- Directed by: Fernando Cortés
- Written by: Fernando Cortés Fernando Galiana José Luis Galiana Carlos Sampelayo
- Produced by: Óscar J. Brooks Ernesto Enríquez
- Starring: Marco Antonio Campos "Viruta" Gaspar Henaine "Capulina" Lucho Gatica Carmela Rey
- Cinematography: Jack Draper
- Edited by: Carlos Savage
- Music by: Manuel Esperón
- Production company: Estudios San Ángel
- Distributed by: Brooks y Enríquez, S.A.
- Release date: 20 November 1958 (Mexico);
- Running time: 102 minutes
- Country: Mexico
- Language: Spanish

= A sablazo limpio =

1958 film

A sablazo limpio (A Quick Saber Slash) is a 1958 Mexican historical-comedy film written and directed by Fernando Cortés and starring Viruta and Capulina, Lucho Gatica and Carmela Rey.
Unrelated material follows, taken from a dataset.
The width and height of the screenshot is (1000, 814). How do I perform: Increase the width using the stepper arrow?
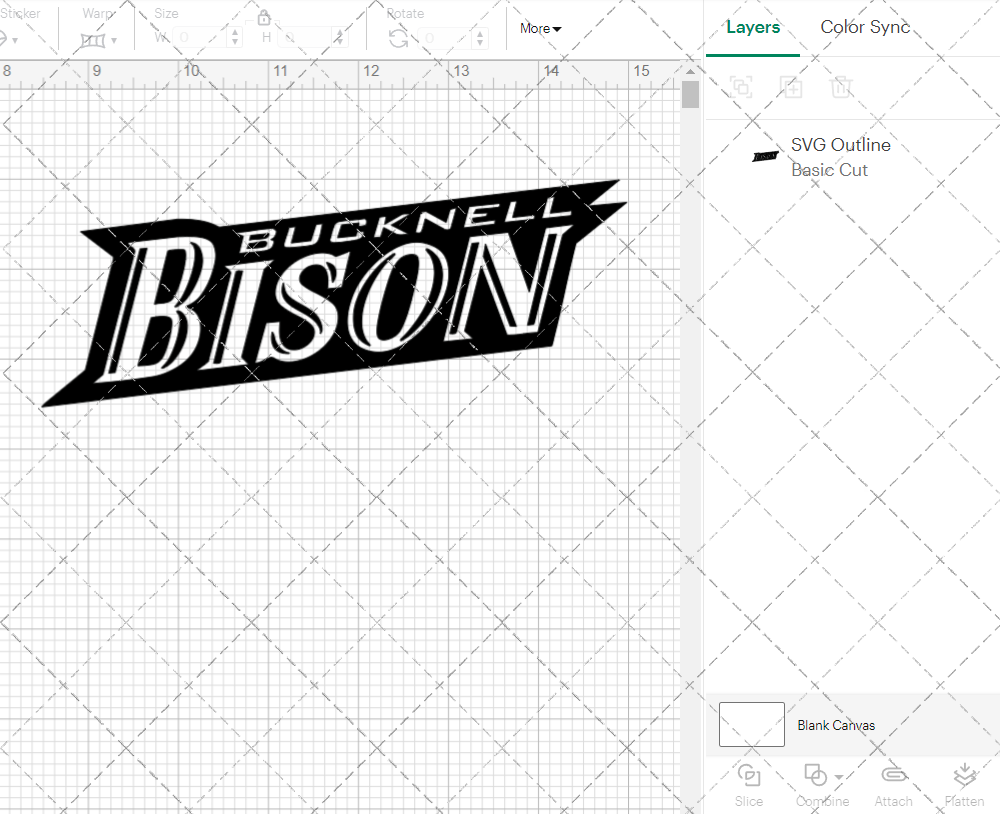[235, 31]
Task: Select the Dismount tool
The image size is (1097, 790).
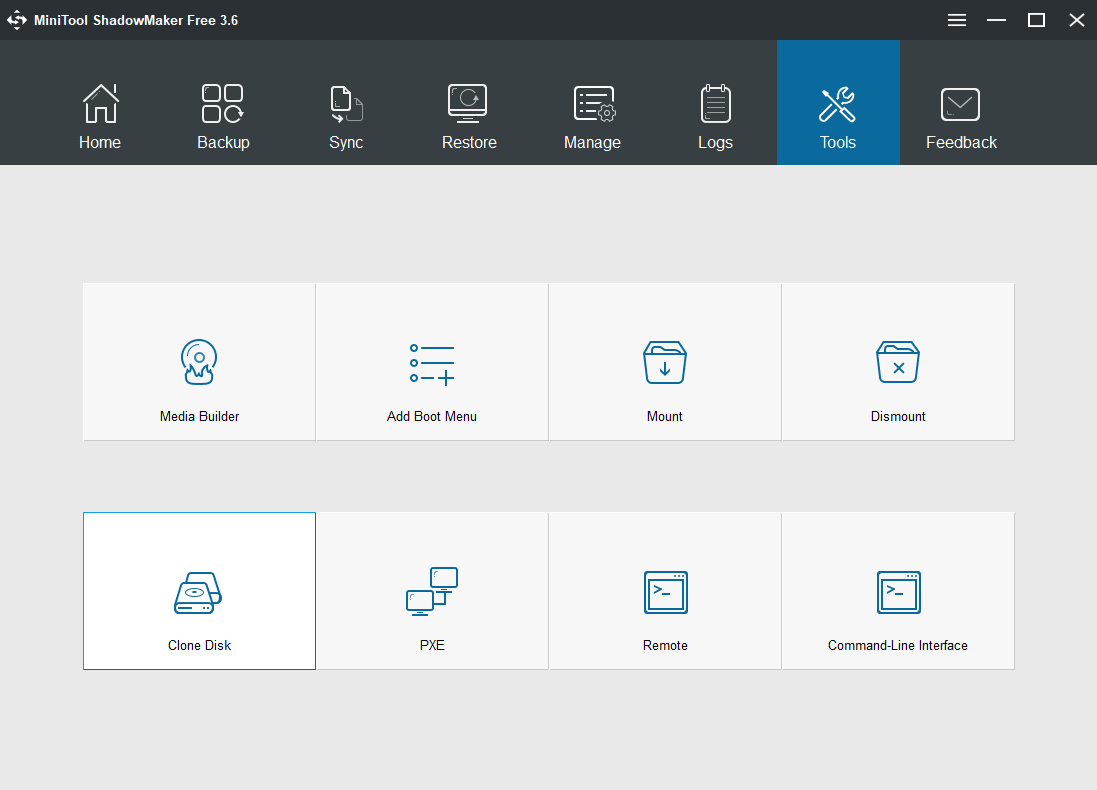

Set during the era of the Spanish viceroyalties, the film follows the adventures of two clumsy blacksmiths who become the servants of a masked-hero in disguise who is willing to uncover the uncontrolled spending and injustices of a governor and his military captain.

==Cast==
- Marco Antonio Campos as Cornelius Viruta
- Gaspar Henaine as Crispín Capulina
- Lucho Gatica as "La Mascara Solitaria"
- Carmela Rey as Rosaura
- Rodolfo Landa as Captain Mendoza
- Guillermina Téllez Girón as María
- Luis Aldás as Jeremías de Montalbán
- Pedro de Aguillón as The Governor of Villa Paz
- Guillermo Álvarez Bianchi as María's father
- Florencio Castelló as "Faraón" (uncredited)
- Ricardo Adalid as Jail doorman (uncredited)

==Production==
The film is notable for its lavish sets and costumes, designed by award-winning production designer Jorge Fernández, which accurately correspond to the historical era of the Spanish viceroyalties.

==Reception==
A sablazo limpio premiered on November 20, 1958, in the Mariscala and Olimpia movie theaters for two weeks.